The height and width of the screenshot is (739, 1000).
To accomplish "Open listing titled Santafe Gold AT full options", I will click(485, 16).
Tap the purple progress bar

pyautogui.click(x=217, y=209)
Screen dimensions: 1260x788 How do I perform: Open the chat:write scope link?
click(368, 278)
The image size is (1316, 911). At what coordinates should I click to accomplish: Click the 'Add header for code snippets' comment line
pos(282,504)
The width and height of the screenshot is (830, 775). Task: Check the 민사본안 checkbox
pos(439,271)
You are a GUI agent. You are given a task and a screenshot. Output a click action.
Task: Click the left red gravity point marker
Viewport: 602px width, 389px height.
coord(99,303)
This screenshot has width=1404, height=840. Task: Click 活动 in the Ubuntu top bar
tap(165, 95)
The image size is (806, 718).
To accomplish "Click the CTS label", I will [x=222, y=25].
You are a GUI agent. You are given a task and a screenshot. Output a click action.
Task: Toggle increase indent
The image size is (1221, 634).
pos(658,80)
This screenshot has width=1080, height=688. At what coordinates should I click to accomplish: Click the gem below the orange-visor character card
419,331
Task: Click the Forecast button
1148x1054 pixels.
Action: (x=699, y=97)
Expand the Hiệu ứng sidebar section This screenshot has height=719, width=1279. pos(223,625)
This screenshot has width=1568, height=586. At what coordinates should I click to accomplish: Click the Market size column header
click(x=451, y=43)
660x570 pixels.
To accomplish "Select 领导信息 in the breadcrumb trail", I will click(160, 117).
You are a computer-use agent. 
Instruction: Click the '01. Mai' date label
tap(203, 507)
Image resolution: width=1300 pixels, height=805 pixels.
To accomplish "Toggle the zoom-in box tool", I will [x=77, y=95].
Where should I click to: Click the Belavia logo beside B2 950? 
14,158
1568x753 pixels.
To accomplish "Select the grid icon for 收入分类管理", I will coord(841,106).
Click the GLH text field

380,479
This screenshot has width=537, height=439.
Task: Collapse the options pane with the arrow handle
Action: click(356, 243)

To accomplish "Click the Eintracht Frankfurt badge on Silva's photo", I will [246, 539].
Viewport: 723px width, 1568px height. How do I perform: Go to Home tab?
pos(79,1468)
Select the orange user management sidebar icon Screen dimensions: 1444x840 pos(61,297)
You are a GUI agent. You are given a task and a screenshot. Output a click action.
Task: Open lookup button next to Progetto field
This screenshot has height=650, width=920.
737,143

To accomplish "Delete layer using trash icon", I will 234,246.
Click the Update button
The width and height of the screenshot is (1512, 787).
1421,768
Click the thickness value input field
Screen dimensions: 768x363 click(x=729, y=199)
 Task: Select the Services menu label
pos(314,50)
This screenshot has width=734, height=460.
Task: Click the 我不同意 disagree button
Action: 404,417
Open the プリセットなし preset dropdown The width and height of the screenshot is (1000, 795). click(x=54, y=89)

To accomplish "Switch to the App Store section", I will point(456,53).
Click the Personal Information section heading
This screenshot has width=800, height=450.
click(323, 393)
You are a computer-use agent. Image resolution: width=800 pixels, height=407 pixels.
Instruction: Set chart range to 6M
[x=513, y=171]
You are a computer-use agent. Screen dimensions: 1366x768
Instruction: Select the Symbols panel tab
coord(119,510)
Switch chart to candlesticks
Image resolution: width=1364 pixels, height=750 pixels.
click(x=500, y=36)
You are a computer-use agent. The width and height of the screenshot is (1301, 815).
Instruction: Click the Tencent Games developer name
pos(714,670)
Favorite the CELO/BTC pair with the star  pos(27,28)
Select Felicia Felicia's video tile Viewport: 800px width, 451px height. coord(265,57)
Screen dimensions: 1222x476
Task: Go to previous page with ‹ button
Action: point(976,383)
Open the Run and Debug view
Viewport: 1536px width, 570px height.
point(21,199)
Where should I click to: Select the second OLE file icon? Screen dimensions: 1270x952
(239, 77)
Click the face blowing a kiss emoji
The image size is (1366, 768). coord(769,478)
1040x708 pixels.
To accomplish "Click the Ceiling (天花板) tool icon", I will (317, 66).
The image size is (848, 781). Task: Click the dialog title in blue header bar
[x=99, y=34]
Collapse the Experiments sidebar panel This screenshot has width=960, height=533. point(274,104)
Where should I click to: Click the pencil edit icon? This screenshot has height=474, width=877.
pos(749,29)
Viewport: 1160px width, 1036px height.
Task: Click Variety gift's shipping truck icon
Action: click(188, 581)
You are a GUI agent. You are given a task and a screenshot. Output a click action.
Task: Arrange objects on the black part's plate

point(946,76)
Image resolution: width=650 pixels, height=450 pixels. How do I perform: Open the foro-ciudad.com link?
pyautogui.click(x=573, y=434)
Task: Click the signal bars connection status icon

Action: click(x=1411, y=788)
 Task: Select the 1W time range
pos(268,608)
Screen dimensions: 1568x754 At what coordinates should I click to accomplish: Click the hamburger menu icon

→ **Requirements**
Please reproduce exactly the records that begin with the line containing "You are a computer-use agent. Image" and end with the line containing "pyautogui.click(x=573, y=434)", including both of those lines.

→ **Solution to this problem**
You are a computer-use agent. Image resolution: width=800 pixels, height=407 pixels.
Instruction: Set chart range to 6M
[x=513, y=171]
You are a computer-use agent. Screen dimensions: 1366x768
Instruction: Select the Symbols panel tab
coord(119,510)
Switch chart to candlesticks
Image resolution: width=1364 pixels, height=750 pixels.
click(x=500, y=36)
You are a computer-use agent. The width and height of the screenshot is (1301, 815).
Instruction: Click the Tencent Games developer name
pos(714,670)
Favorite the CELO/BTC pair with the star  pos(27,28)
Select Felicia Felicia's video tile Viewport: 800px width, 451px height. coord(265,57)
Screen dimensions: 1222x476
Task: Go to previous page with ‹ button
Action: point(976,383)
Open the Run and Debug view
Viewport: 1536px width, 570px height.
point(21,199)
Where should I click to: Select the second OLE file icon? Screen dimensions: 1270x952
(239, 77)
Click the face blowing a kiss emoji
The image size is (1366, 768). coord(769,478)
1040x708 pixels.
To accomplish "Click the Ceiling (天花板) tool icon", I will (317, 66).
The image size is (848, 781). Task: Click the dialog title in blue header bar
[x=99, y=34]
Collapse the Experiments sidebar panel This screenshot has width=960, height=533. point(274,104)
Where should I click to: Click the pencil edit icon? This screenshot has height=474, width=877.
pos(749,29)
Viewport: 1160px width, 1036px height.
Task: Click Variety gift's shipping truck icon
Action: click(188, 581)
You are a GUI agent. You are given a task and a screenshot. Output a click action.
Task: Arrange objects on the black part's plate

point(946,76)
Image resolution: width=650 pixels, height=450 pixels. How do I perform: Open the foro-ciudad.com link?
pyautogui.click(x=573, y=434)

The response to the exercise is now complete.